Administrative Code. —
For employment security, see 8 AAC 85.
Effect of amendments. —
The first 2009 amendment, effective May 26, 2009, added “federally recognized tribe” or similar, “group of nonprofit organizations”, and “government entity” throughout the section; in subsections (g) and (j), substituted “AS 23.20.276 — 23.20.278 ” for “AS 23.20.276 ” following “in place of contributions under”; in subsection (h), substituted “employer” for “organization” four times; in subsection (k), substituted “and after having been given notice, the department, after giving notice to the employer who is delinquent, shall terminate that employer’s election to make payments in place of contributions until a time provided by regulations adopted by the department” for “the department may terminate that organization’s election to make payments in place of contributions as of the beginning of the next taxable year, and the termination is effective for that and the next taxable year”; added subsection (m); and made related stylistic changes.
The second 2009 amendment, effective June 21, 2009, in (c), deleted (c)(1), which read, “for 1972, .25 percent of its total payroll for 1971;”, redesignated (c)(2) as (c)(1) and (c)(3) as (c)(2), and, in (c)(1), deleted the introductory language, “for years after 1972,”; made a stylistic change.
Sec. 23.20.278. Financing benefits paid to employees of the state, political subdivisions of the state, or a federally recognized tribe.
A federally recognized tribe, a political subdivision, or a department, division, or other agency of the state subject to this chapter, under AS 23.20.525(a)(12) , shall pay contributions under the provisions of AS 23.20.165 , unless it elects to reimburse the department for the unemployment compensation fund according to the provisions applicable to nonprofit organizations, government entities, or federally recognized tribes under AS 23.20.276 and 23.20.277 .

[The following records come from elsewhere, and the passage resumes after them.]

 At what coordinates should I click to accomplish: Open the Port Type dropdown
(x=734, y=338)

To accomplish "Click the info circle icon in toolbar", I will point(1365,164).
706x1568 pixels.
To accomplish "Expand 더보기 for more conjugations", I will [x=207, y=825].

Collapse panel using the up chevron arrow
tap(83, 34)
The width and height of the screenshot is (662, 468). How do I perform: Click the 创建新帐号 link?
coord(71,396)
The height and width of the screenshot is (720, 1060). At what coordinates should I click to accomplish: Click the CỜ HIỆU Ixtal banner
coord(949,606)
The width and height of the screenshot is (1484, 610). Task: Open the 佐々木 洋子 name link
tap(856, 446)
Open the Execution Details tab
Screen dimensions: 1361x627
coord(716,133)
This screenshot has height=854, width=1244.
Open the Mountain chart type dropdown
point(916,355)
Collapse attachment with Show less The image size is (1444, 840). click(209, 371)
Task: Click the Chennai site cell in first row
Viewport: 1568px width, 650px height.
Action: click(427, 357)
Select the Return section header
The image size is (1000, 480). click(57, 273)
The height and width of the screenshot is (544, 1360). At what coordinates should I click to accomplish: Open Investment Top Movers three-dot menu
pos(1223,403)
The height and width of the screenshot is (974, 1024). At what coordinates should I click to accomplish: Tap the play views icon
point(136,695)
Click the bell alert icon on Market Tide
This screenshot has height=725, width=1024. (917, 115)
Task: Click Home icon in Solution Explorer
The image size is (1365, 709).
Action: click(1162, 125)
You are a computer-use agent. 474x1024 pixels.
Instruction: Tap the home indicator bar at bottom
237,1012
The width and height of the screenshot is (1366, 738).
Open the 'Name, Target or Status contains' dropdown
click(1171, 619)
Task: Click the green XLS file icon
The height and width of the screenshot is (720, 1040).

History. (§ 5 ch 106 SLA 1971; am § 4 ch 122 SLA 1977; am § 11 ch 27 SLA 2009; am § 35 ch 41 SLA 2009)
Revisor’s notes. —
The contingent amendment to this section made under sec. 33, ch. 122, SLA 1977 never took effect and was repealed by sec. 82, ch. 41, SLA 2009.
In 2009, to reconcile the amendments made by § 11, ch. 27, SLA 2009 and §§ 35 and 38, ch. 41, SLA 2009, a reference to “ AS 23.20.525(a)(12) ” was used instead of “ AS 23.20.525(a)(14) ”.
Cross references. —
For legislative findings and intent in connection with the 2009 amendment of this section, see § 1, ch. 27, SLA 2009, in the 2009 Temporary and Special Acts.
Effect of amendments. —
The first 2009 amendment, effective May 26, 2009, substituted “political subdivisions of the state, or a federally recognized tribe” for “and its political subdivisions” in the catchline; added “federally recognized tribe, a” at the beginning; substituted “AS 23.20.525(a)(14) ” for “AS 23.20.525(a)(4) and (14)” following “subject to this chapter, under”; and added “, government entities, or federally recognized tribes” following “applicable to nonprofit organizations”.
The second 2009 amendment, effective June 21, 2009, substituted “AS 23.20.525(a)(12) ” for “AS 23.20.525(a)(4) and (14)” preceding “shall pay contributions”.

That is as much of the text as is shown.